Matthew Kemp

Personal information
- Full name: Matthew Allan Kemp
- Date of birth: 8 August 1980 (age 45)
- Place of birth: Canberra, Australia
- Height: 1.75 m (5 ft 9 in)
- Position(s): Wing Back

Youth career
- Belnorth
- 1998–1999: AIS

Senior career*
- Years: Team / Apps / (Gls)
- 1999–2000: Adelaide City / 31 / (6)
- 2000: → Croydon Kings (loan) / 3 / (0)
- 2000–2001: SPAL / 13 / (0)
- 2001–2003: Adelaide City / 41 / (1)
- 2003–2007: Adelaide United / 42 / (2)
- 2004: → Adelaide Blue Eagles (loan) / 15 / (2)
- 2007–2012: Melbourne Victory / 79 / (2)
- 2012–2014: West Adelaide / 47 / (9)
- 2018: Adelaide Raiders / 6 / (0)
- 2020: Eastern United / 11 / (2)
- Total:  / 288 / (22)

International career^{‡}
- 2010: Australia / 1 / (0)

= Matthew Kemp (soccer) =

Australian soccer player

Matthew Allan Kemp (born 8 August 1980) is a former Australian footballer who last played for Eastern United. Kemp announced his retirement from the A-League in May 2012. He made 79 appearances for Melbourne Victory, his last being against Greek giants Olympiacos.

==Club career==
Kemp was signed by the AIS in 1998 but transferred the next season to Adelaide City who were then part of the now defunct NSL. After playing a season there he was signed by Italian side SPAL 1907. The next season, he moved back to Australia where he returned to play for Adelaide City, before being signed by Adelaide United. He played for Adelaide in the A-League's first two seasons. It was announced on 11 April 2007 that he had signed a two-year contract with Melbourne Victory.

During his first season Kemp was much-maligned by the supporters, but soon proved his worth as a valuable defender.
He was the Victory's standout player during their 2008 Asian Champions League campaign where he benefited from his experience the year before in the same competition with Adelaide.
During the 09/10 Season Kemp has proved his worth to the Victory in attack as well as defence playing in wide and sometimes central midfield.
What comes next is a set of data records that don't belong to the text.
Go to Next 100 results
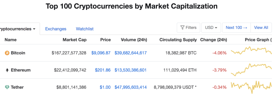Image resolution: width=277 pixels, height=95 pixels. point(236,27)
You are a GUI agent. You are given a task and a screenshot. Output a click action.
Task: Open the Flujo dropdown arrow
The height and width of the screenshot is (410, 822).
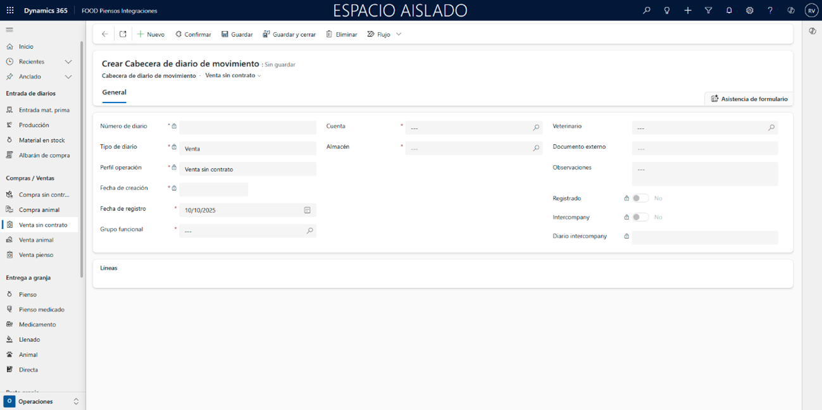tap(399, 34)
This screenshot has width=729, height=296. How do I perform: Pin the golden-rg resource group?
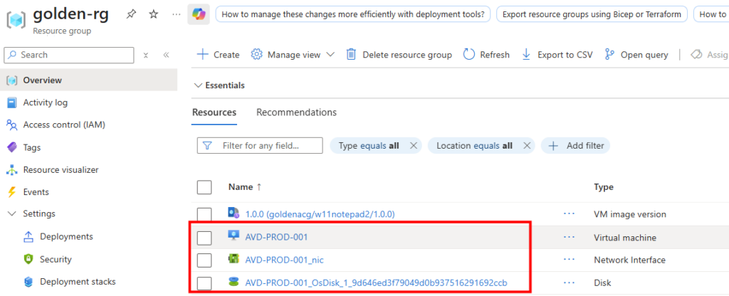pyautogui.click(x=131, y=14)
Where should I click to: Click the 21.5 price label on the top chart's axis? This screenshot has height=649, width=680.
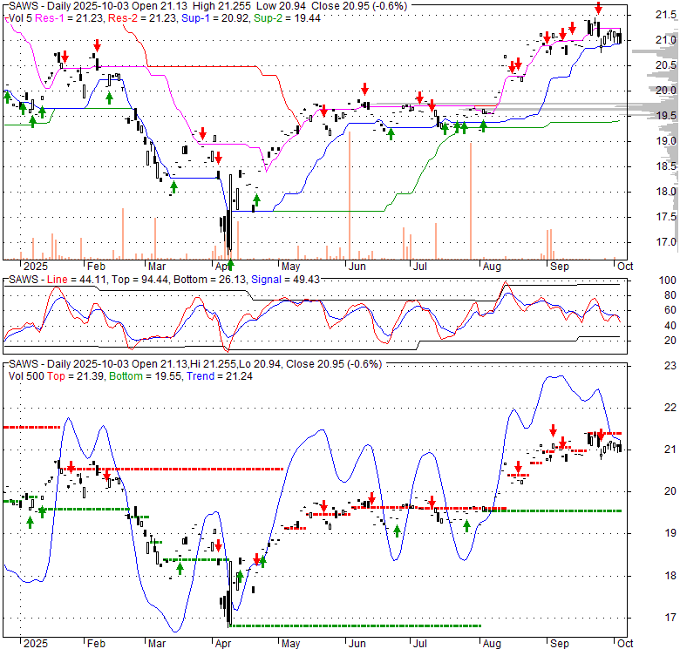[665, 15]
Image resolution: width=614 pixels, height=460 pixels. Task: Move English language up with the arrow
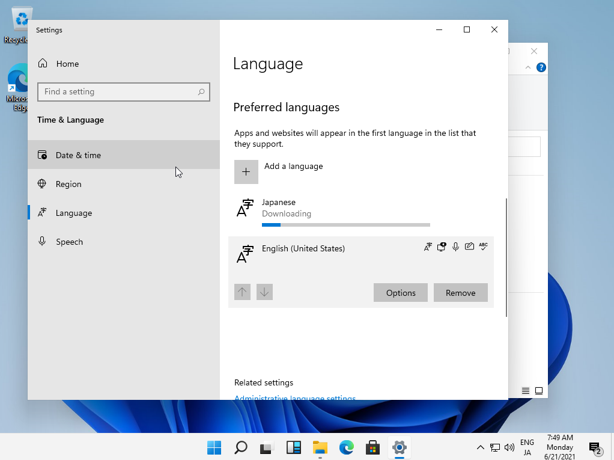coord(242,293)
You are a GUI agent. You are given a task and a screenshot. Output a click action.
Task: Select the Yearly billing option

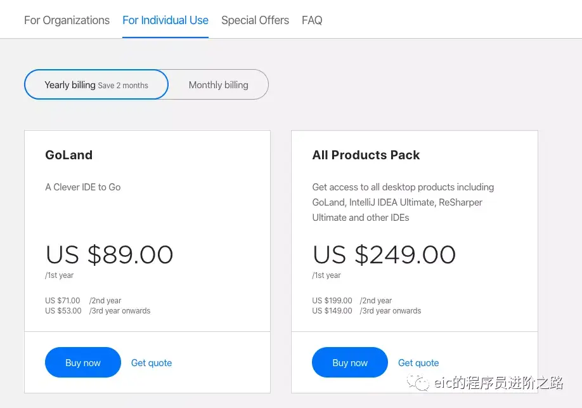click(x=70, y=85)
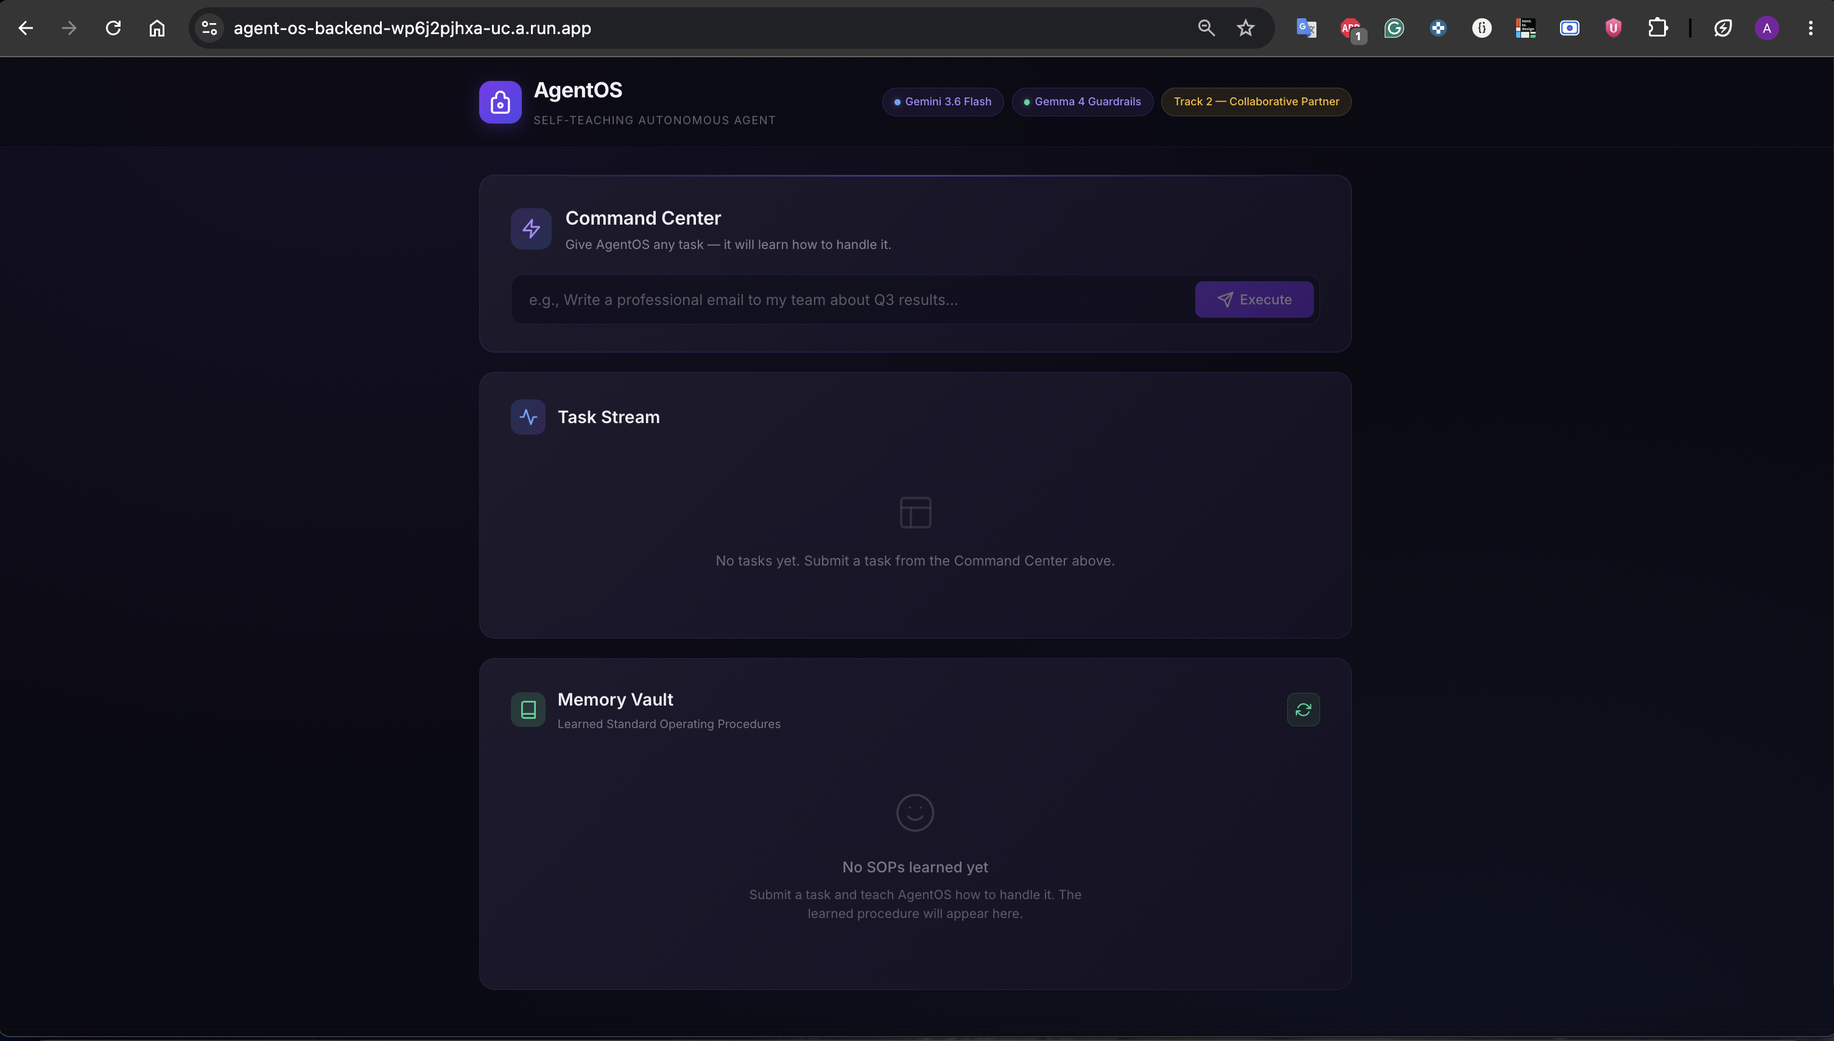Reload the page in the browser
The height and width of the screenshot is (1041, 1834).
pyautogui.click(x=113, y=28)
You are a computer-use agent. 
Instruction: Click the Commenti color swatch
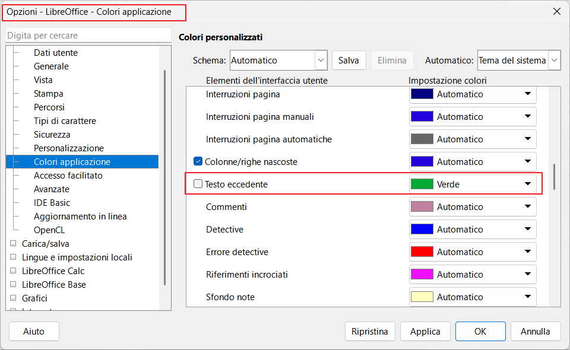pyautogui.click(x=422, y=206)
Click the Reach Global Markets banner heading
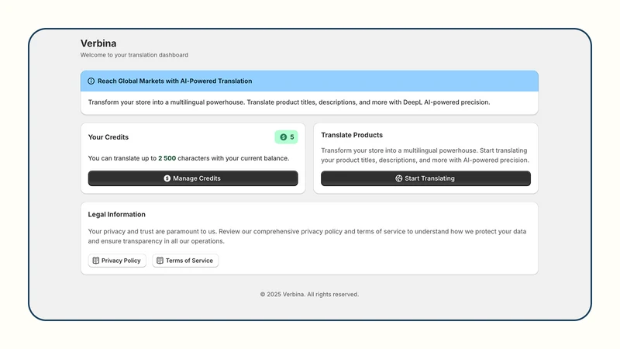This screenshot has height=349, width=620. click(x=175, y=81)
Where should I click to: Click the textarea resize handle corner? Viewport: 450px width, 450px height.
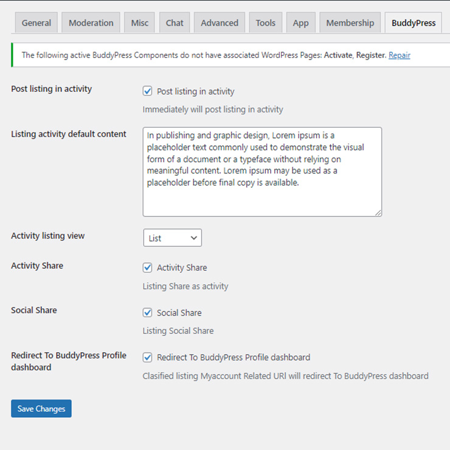tap(378, 213)

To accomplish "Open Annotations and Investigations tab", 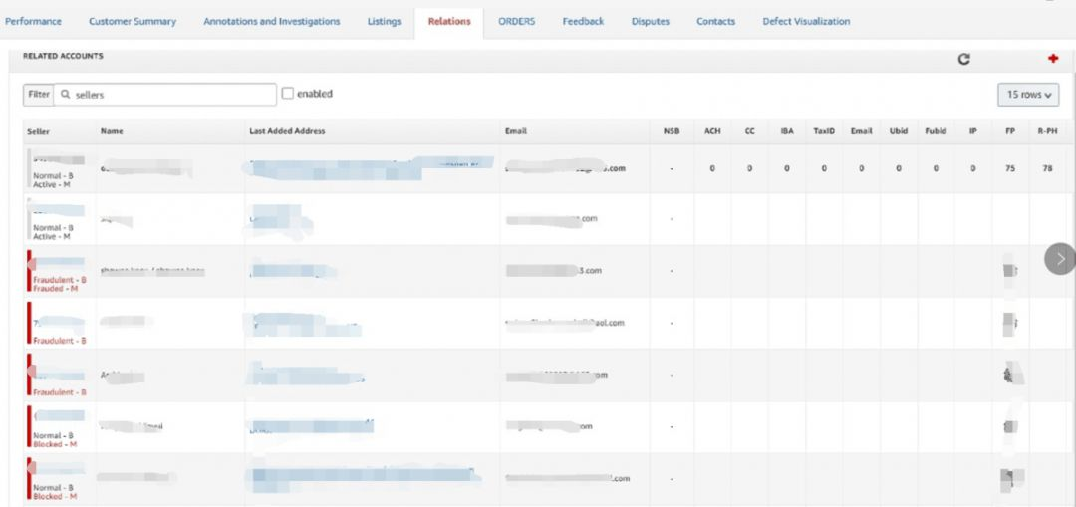I will click(271, 21).
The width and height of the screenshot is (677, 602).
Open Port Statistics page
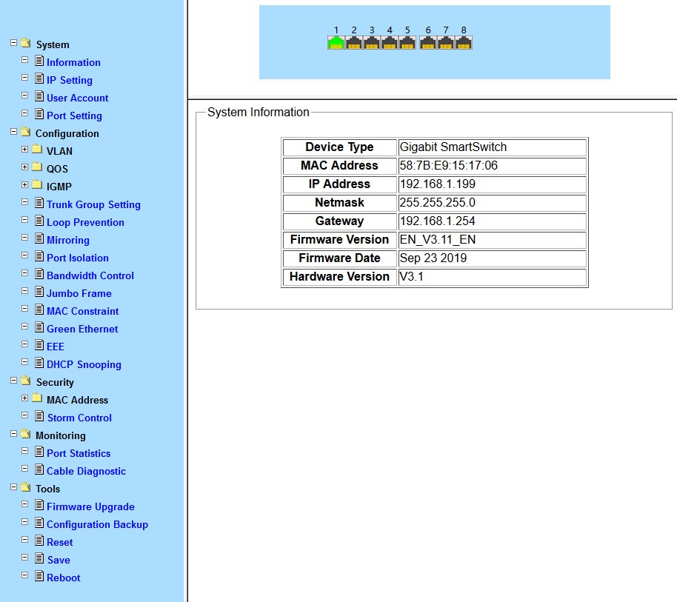point(79,453)
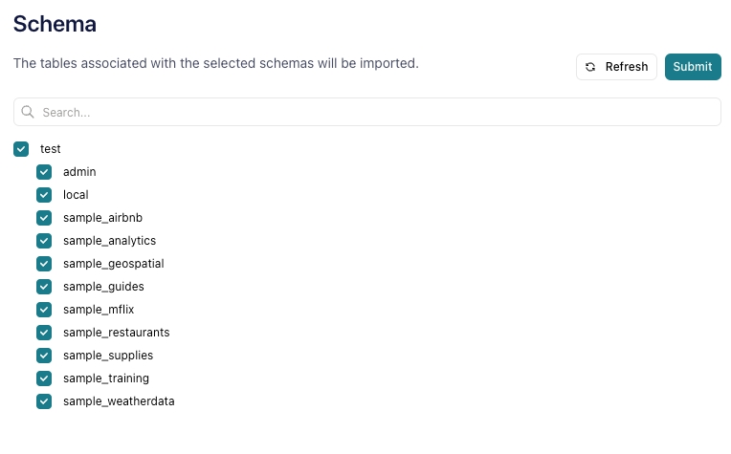Viewport: 731px width, 454px height.
Task: Disable the sample_analytics checkbox
Action: [x=44, y=241]
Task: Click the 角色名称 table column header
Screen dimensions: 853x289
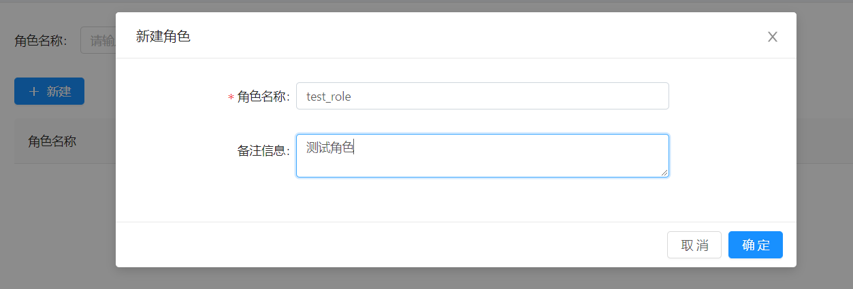Action: pyautogui.click(x=52, y=141)
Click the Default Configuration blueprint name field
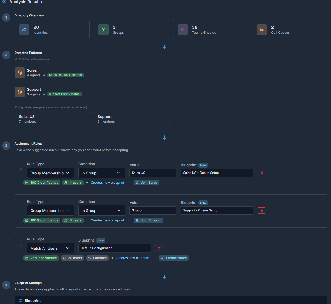 (114, 248)
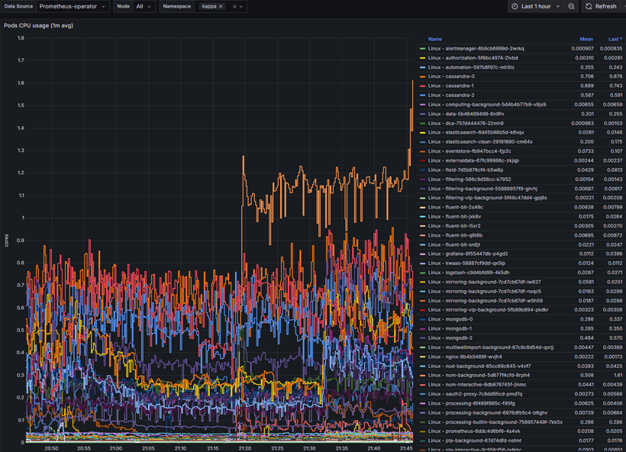Image resolution: width=626 pixels, height=452 pixels.
Task: Toggle elasticsearch-clean series in the legend
Action: coord(479,142)
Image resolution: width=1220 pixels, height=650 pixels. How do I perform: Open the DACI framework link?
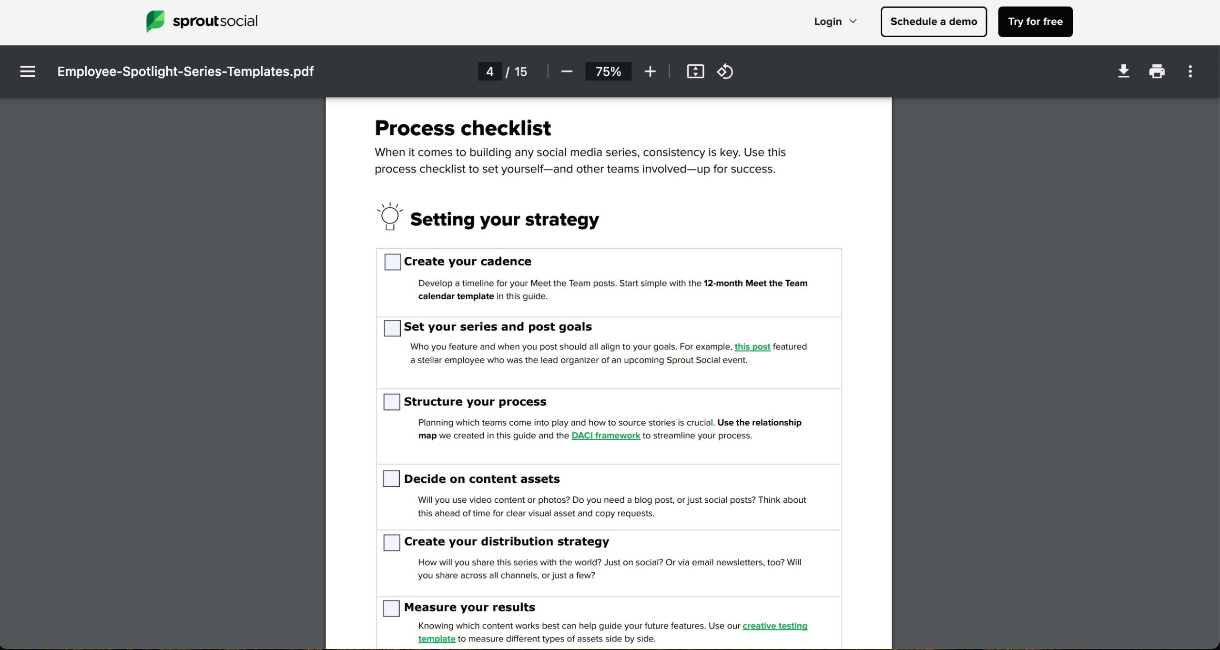point(606,435)
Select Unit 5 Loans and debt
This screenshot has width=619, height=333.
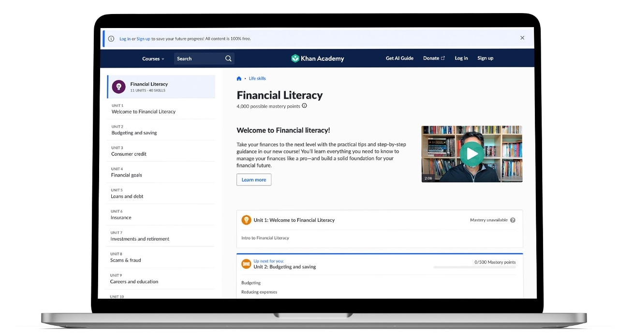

He scored his first goal for the club in a match against the Central Coast Mariners in early 2010 and followed up with a goal coming off the bench against Wellington on Australia Day a few weeks later.

In the match against North Queensland Fury at Etihad Stadium on 5 February 2010, Kemp badly injured his knee when his leg buckled while challenging for the ball. Despite a valiant attempt to continue playing, Kemp succumbed to the pain and was stretchered off.

Matthew Kemp had announced his retirement from the A-League on 21 May 2012, aged just 31, stating that injuries were not a factor in his decision.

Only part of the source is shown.